What this task involves: Give the entries back exactly as they stand, but without pictures.

Data for review:
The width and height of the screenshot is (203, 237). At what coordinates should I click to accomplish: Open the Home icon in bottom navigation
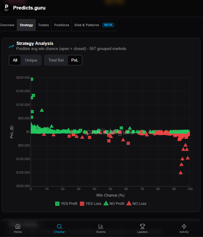18,226
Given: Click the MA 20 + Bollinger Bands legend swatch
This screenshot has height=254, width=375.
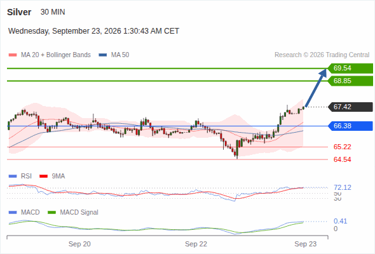Looking at the screenshot, I should [x=13, y=55].
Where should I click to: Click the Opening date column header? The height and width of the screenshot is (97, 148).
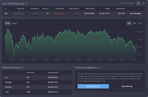point(121,9)
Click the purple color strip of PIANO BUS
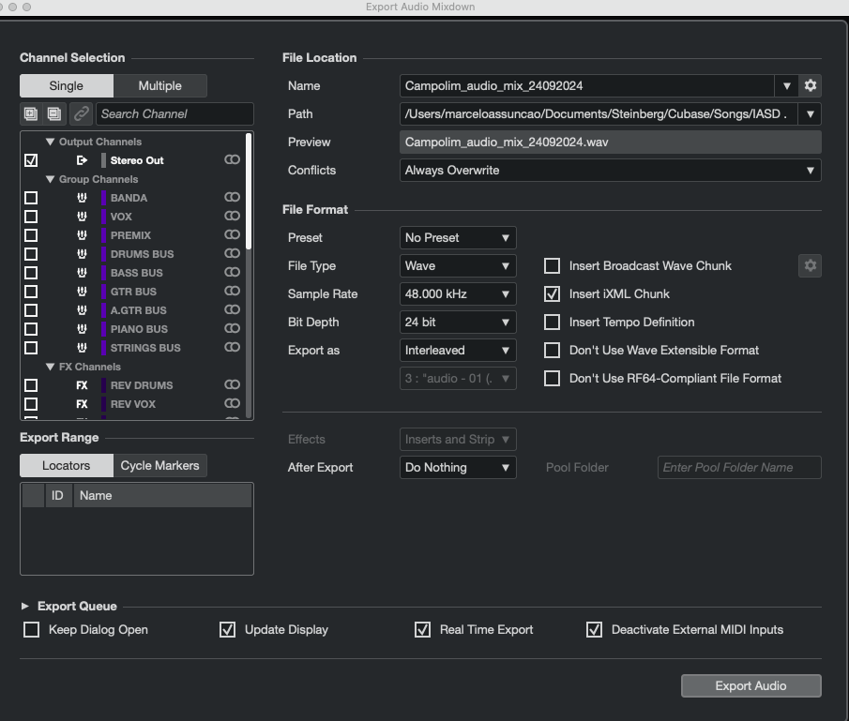Viewport: 849px width, 721px height. (103, 329)
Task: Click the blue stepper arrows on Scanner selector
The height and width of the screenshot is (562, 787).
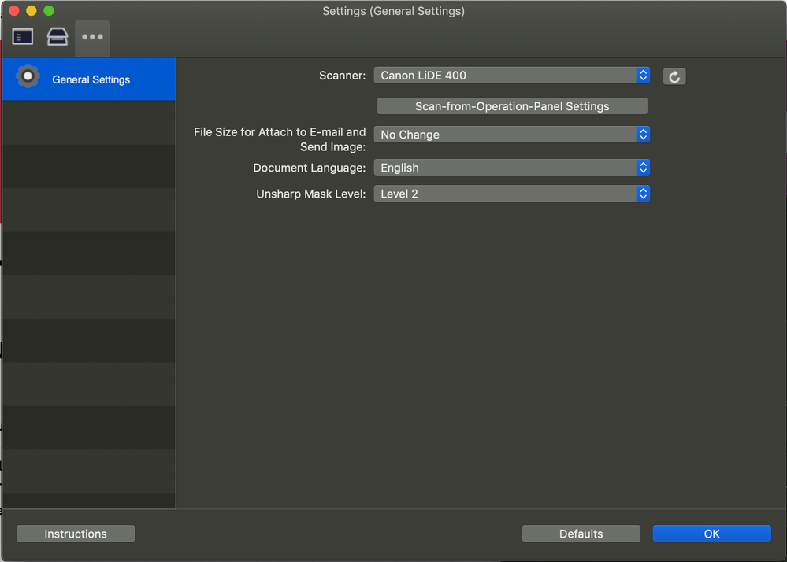Action: tap(643, 75)

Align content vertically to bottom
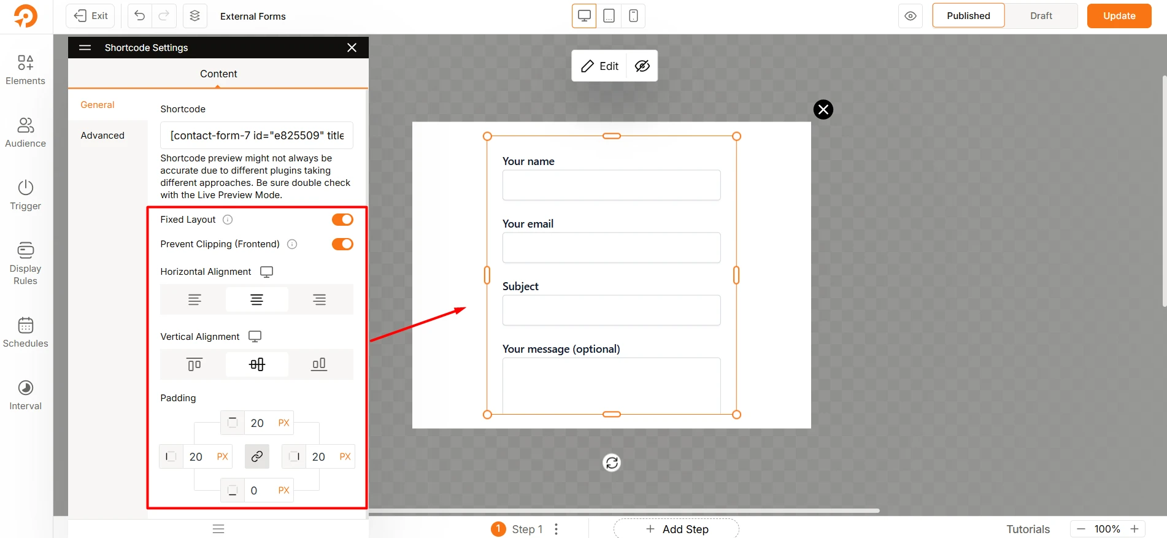pyautogui.click(x=319, y=364)
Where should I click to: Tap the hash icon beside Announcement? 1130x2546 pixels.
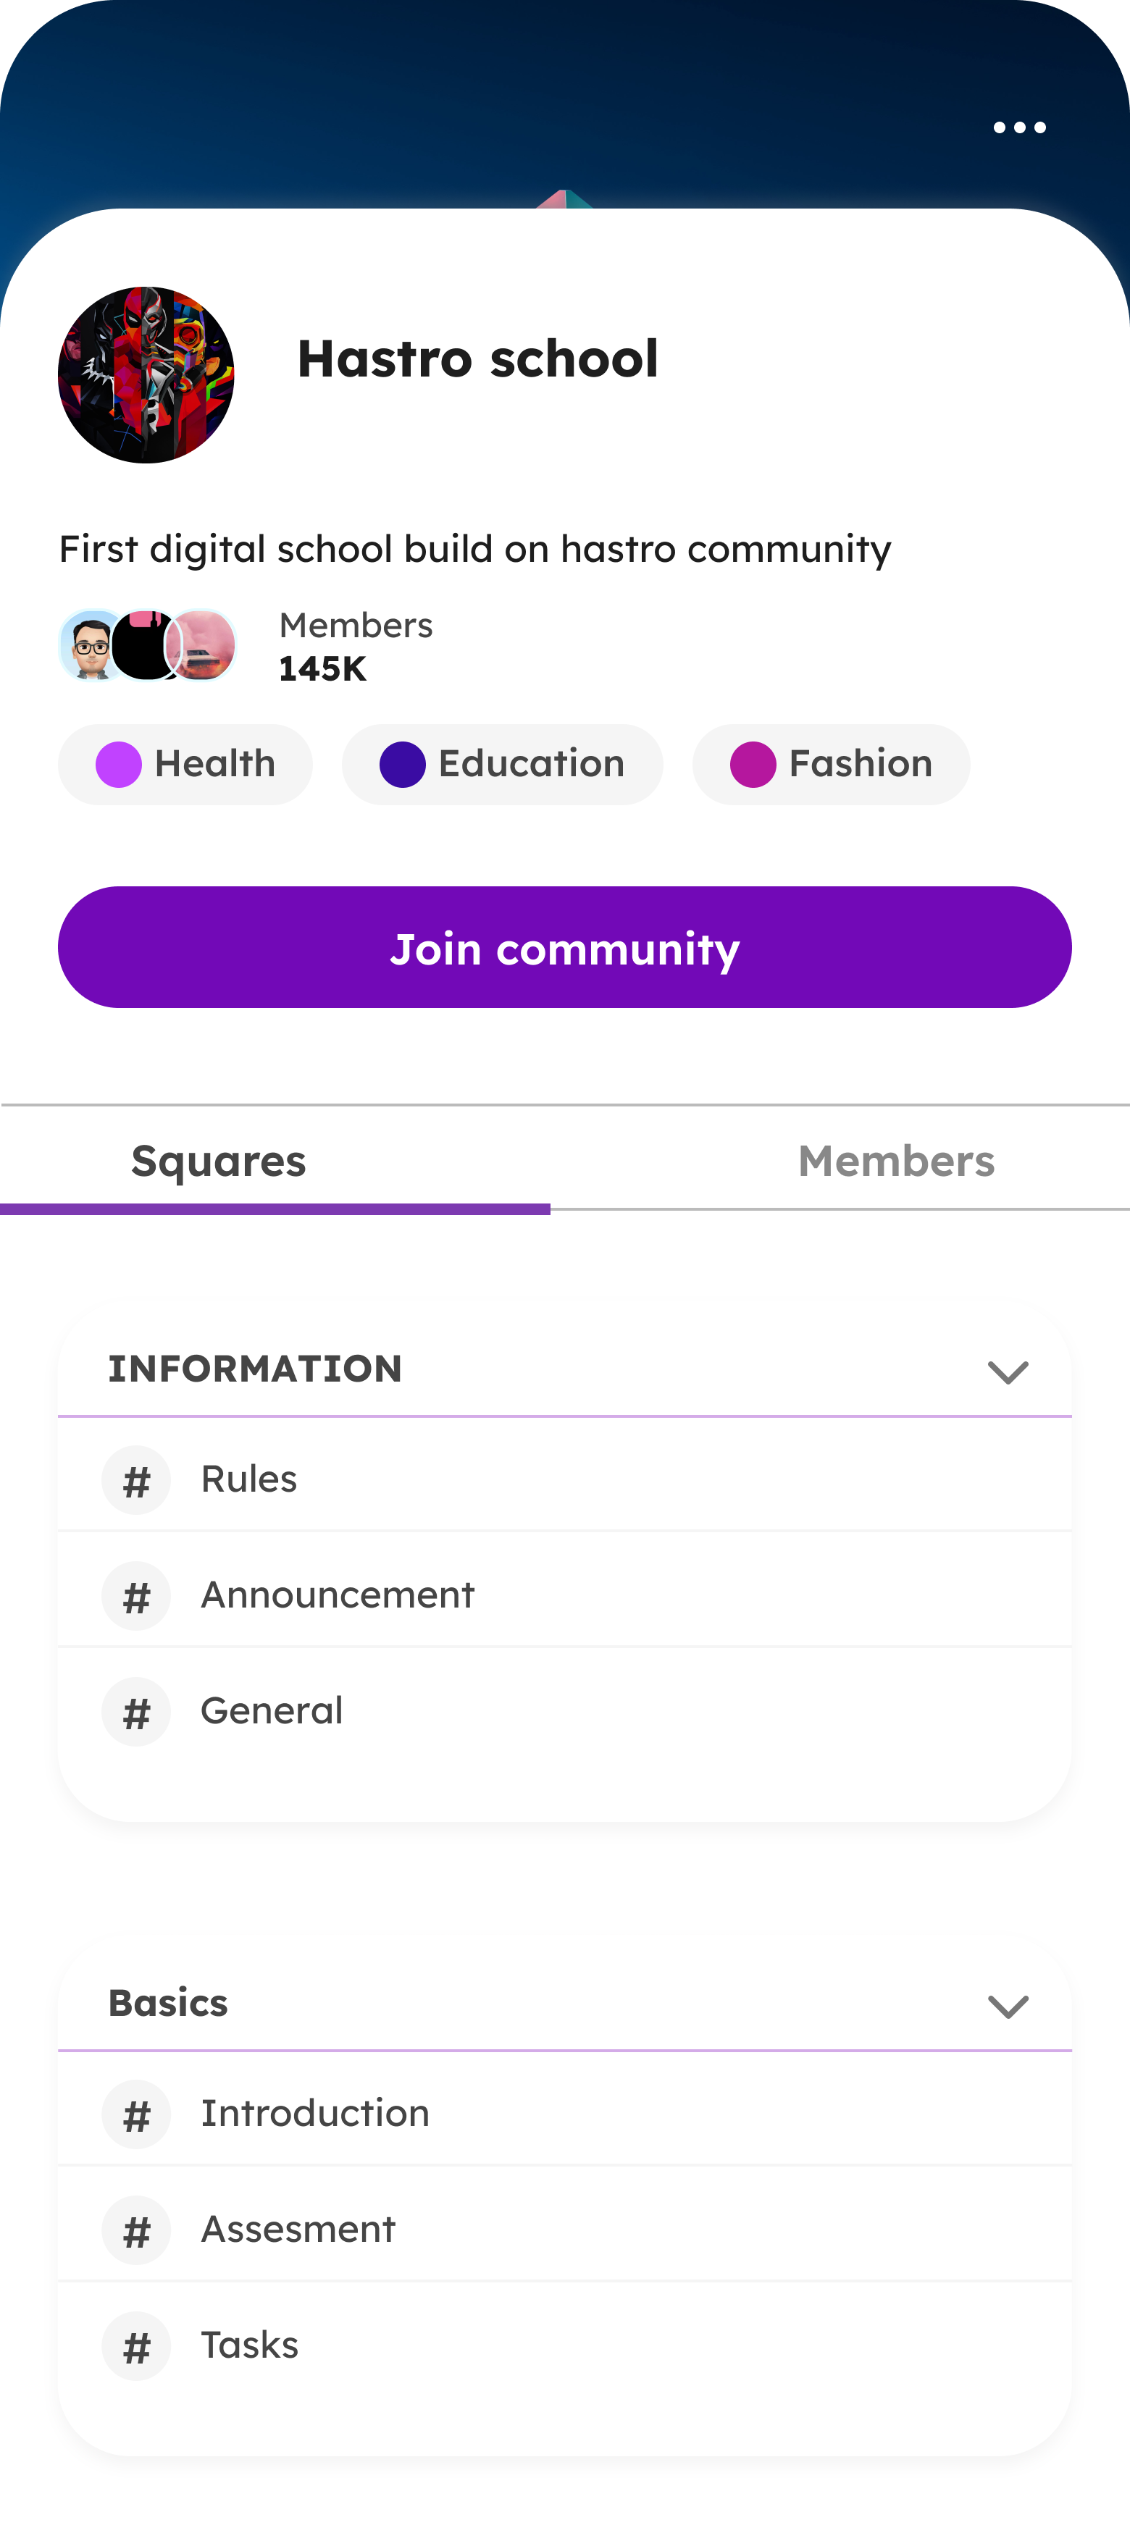(136, 1595)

Exercise result:
The width and height of the screenshot is (203, 237). At what coordinates should I click to accomplish: Open the Home icon in bottom navigation
18,226
Given: Click the MA 20 + Bollinger Bands legend swatch
This screenshot has height=254, width=375.
Looking at the screenshot, I should [x=13, y=55].
Where should I click to: Click the Opening date column header? The height and width of the screenshot is (97, 148).
point(121,9)
Click the purple color strip of PIANO BUS
Viewport: 849px width, 721px height. (103, 329)
Task: Click the blue stepper arrows on Scanner selector
The height and width of the screenshot is (562, 787).
Action: tap(643, 75)

Align content vertically to bottom
pyautogui.click(x=319, y=364)
Where should I click to: Tap the hash icon beside Announcement? 1130x2546 pixels.
(136, 1595)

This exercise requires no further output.